Endocrine Abstracts (2018) 57 016 | DOI: 10.1530/endoabs.57.016

Retrospective analysis in a patient population with 'EMPTY SELLA TURCICA' based on neuroimaging Study of the population subgroups, clinical presentation and hormonal function

N Michotte1, J Vandereycken2, B Bravenboer1 & B Velkeniers1


1Department of Endocrinology, UZ Brussel, Brussel, Belgium; 2Department of Radiology, UZ Brussel, Brussel, Belgium.


Background: An “empty sella” is characterised by a sella turcica filled with cerebrospinal fluid. It is called primary when the empty sella is not linked to any pathological process of the pituitary itself. The prevalence of empty sella has been reported in up to 38% of imaging studies. Some patients may present with endocrine, neurological and ophthalmological symptoms due to the aberrant anatomy of the sellar region. The aim of this study was to analyse clinical presentation, hormonal function and subgroups of the studied primary empty sella population. A second goal was to examine brain imaging and investigate if an association exists between the degree of severity of empty sella and hormonal dysfunction in the examined patients.

Methods: A search-query for “empty sella” was executed throughout the medical records of the university hospital of Brussels for the period from January 2007 to September 2017. Patients with primary empty sella (PES) were selected and basic patient characteristics, hormonal laboratory results and brain imaging were retrospectively analysed. Patients were divided into a moderate and severe PES group, according to pituitary height loss.

Results: One-hundred-thirty-six patients with PES were included. Hormonal dysfunction was observed in 14.7% of the studied population. Growth hormone deficiency and secondary hypogonadism were the most prevalent hormonal dysfunctions in the studied population.
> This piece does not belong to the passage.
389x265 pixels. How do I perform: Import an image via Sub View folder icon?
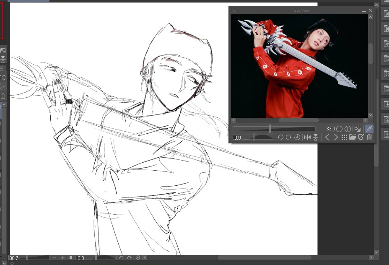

These hormonal abnormalities were more frequent in patients with a severe PES compared to patients with a moderate PES. A statistically significant difference was not demonstrated.

Conclusion: A trend was observed between the degree of severity of PES and the occurrence of some hormonal abnormalities. Since hormonal dysfunction did not exclusively occur in patients with severe PES, we suggest that all PES patients should be clinically evaluated and assessed for hormonal dysfunction by an endocrinologist. Further research is needed to define a clear radiological cut-off for empty sella.